The scaling law in LLMs shows that the model performance increases with the compute, data size and parameter count increase. Large LLMs like Claude, GPT with their trillions of parameters demonstrate the power of scaling. Think of a parameter or value within the neural network like a dial on a massive control panel that helps the model make decisions. The more parameters, the more precise and nuanced the model’s responses can be. The ability to predict finer details is the reason why performance increases as the model scales. There are certain challenges however to scaling. Beyond a certain point there are diminishing returns. While scaling from 1 million to 10 million might yield significant gains, scaling from 100 billion to 200 billion will just show marginal improvements while the cost of training the models grows exponentially requiring enormous computational resources and energy. The question now is how big is too big? As of 2026 GPt-5 is speculated to have well over 1.5 trillion parameters and is the top model on the agentic coding scoring first on terminal-bench 2.0

Overfitting

Scaling models present some risks, one of which is overfitting. This is when the model while training, memorizes data rather than learning from it and loses its ability to generalize when introduced to new input thus becoming rigid and unreliable. A solution to this is regularization. Regularization ensures the LLM learns more generalizable representations i.e. the underlying concepts and not just the specifics from the training data. This enables them to apply their knowledge in diverse situations and become better at inference. One common regularization technique is dropout. During training, dropout temporarily disables certain neurones. This forces the model to learn more robust patterns by preventing it from relying too heavily on specific patterns. Another essential regularization technique is weight decay. It ensures the model maintains balance by penalizing large weights and avoiding over confidence in any single pattern.

Persistent Memory

Memory is a critical component of understanding. Imagine a model that maintains multi-turn conversations and remembers the entirety of your conversations over years. Memory enables models to grasp long term dependencies, track narratives and maintain coherence in dialogues. Early model architecture limited their memory to a few context windows, often just a few thousand tokens. Beyond this earlier information faded. Innovations like sliding windows aimed at solving this problem.
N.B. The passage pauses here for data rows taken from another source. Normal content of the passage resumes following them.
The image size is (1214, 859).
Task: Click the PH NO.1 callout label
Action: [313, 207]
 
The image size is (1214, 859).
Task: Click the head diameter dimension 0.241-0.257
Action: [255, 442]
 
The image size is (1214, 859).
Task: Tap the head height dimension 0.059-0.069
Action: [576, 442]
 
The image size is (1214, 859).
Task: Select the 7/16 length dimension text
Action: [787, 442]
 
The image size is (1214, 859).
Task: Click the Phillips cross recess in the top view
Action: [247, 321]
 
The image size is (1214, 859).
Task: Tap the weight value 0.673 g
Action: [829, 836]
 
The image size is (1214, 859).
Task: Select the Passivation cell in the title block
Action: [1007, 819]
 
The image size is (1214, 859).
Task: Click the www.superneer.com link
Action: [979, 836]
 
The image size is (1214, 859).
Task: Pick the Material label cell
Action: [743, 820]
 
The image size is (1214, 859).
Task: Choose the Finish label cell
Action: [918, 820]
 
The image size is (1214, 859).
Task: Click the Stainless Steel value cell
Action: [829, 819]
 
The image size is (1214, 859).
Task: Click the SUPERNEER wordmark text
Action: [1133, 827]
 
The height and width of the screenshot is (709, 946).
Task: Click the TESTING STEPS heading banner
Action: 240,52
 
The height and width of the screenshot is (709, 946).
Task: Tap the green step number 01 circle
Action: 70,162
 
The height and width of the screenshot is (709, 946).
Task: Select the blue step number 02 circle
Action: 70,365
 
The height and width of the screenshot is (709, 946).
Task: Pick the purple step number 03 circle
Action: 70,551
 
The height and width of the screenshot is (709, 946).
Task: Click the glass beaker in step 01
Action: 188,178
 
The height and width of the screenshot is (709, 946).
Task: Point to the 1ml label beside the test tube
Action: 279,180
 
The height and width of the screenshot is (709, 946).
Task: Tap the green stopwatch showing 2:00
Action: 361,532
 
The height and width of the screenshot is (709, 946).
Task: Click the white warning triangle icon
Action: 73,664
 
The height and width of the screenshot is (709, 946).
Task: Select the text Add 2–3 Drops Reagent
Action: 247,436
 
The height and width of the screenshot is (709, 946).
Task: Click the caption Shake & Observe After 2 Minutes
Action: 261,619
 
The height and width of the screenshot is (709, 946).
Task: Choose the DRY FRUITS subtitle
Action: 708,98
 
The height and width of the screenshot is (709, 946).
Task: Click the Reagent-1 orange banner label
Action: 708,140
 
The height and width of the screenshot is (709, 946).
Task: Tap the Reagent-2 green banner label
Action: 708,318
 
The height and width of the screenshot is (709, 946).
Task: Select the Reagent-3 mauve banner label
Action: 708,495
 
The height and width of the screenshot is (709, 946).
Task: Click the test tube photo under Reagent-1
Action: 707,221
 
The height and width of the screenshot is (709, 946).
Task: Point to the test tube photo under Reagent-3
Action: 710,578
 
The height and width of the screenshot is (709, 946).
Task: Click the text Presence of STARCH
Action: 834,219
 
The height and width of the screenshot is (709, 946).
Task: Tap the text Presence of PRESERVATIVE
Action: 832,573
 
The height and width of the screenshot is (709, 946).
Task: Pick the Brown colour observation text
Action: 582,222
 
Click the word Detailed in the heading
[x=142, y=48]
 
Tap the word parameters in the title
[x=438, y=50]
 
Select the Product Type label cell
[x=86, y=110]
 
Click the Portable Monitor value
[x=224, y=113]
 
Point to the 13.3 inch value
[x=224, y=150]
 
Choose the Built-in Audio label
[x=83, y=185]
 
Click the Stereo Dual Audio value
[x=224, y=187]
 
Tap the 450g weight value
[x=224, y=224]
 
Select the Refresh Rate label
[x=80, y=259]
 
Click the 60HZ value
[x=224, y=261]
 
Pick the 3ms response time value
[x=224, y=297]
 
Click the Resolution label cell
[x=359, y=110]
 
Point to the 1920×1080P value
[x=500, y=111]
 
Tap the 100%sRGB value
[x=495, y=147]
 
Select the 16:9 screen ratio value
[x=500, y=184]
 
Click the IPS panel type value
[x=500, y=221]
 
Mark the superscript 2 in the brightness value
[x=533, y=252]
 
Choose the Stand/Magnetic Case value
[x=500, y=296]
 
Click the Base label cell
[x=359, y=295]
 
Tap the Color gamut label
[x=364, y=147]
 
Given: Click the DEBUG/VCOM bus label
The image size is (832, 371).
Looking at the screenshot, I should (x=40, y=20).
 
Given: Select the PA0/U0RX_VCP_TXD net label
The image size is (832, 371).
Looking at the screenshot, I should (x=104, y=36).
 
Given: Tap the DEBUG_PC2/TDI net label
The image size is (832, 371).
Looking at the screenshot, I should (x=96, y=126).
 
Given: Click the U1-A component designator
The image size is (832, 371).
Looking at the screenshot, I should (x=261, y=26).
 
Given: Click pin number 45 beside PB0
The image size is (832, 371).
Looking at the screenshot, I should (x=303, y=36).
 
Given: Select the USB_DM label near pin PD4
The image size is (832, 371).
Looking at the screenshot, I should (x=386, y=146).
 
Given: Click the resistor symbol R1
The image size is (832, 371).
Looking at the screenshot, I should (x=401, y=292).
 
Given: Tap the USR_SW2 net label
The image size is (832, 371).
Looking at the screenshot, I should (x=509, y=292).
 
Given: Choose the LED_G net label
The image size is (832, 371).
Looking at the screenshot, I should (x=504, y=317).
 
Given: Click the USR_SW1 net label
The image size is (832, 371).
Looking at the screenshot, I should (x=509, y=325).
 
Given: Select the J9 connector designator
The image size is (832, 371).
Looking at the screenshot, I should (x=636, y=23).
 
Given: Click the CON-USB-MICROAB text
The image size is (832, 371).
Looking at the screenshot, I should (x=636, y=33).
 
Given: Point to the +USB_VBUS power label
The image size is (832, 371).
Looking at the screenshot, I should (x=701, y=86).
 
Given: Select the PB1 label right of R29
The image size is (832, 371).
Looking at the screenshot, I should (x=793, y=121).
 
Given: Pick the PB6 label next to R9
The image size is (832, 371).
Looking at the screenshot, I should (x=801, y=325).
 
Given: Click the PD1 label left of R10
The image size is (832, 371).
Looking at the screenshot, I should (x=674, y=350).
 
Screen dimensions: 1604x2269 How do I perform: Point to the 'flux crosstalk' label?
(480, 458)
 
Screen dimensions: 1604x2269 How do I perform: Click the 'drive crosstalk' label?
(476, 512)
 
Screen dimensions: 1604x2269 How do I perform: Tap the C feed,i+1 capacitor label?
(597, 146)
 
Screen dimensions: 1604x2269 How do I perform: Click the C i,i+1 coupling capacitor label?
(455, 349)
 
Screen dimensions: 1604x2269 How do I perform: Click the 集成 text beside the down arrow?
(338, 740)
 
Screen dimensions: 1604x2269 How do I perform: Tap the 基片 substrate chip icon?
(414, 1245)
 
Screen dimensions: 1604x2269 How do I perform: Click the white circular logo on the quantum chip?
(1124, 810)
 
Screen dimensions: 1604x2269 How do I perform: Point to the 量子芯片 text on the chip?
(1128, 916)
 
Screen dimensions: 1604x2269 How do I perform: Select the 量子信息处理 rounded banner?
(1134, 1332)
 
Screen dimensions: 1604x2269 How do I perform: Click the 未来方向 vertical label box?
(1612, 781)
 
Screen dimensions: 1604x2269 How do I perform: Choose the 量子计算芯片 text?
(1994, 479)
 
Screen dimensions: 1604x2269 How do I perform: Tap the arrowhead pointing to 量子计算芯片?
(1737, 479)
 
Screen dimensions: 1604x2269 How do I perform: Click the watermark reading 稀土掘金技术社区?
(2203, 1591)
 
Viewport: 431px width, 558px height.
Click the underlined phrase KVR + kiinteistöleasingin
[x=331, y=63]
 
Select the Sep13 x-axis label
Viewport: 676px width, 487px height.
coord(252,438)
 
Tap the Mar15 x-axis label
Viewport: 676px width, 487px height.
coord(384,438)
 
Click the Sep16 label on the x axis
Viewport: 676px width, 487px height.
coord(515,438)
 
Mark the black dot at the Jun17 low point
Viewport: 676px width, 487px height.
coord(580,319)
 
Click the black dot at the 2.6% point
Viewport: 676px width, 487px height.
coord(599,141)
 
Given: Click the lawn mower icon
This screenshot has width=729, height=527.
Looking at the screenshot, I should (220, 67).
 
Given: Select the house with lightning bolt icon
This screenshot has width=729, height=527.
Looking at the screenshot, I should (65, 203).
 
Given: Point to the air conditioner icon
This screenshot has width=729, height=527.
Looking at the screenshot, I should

Unlike sliding windows, persistent memory enables models to retain critical information across tasks or sessions.

Multimodality

Bridging the gap between language and perception and creating versatile systems that are able to understand images, text and videos i.e. seeing, hearing and understanding. This is possible thanks to the concept of shared embedding. These embeddings serve as a common language for diverse data types enabling the model to connect videos, text and images together in a unified vector representation space with similar concepts clustered together. For example we might have the word piano appearing next to the image of a piano and the sound of a piano playing. This alignment allows the model to understand that these are all facets of the same idea. When presented with a multi-modal prompt the model uses the shared embeddings to integrate these elements together seamlessly. Early models like gpt-3 were text only designed to process written language in isolation.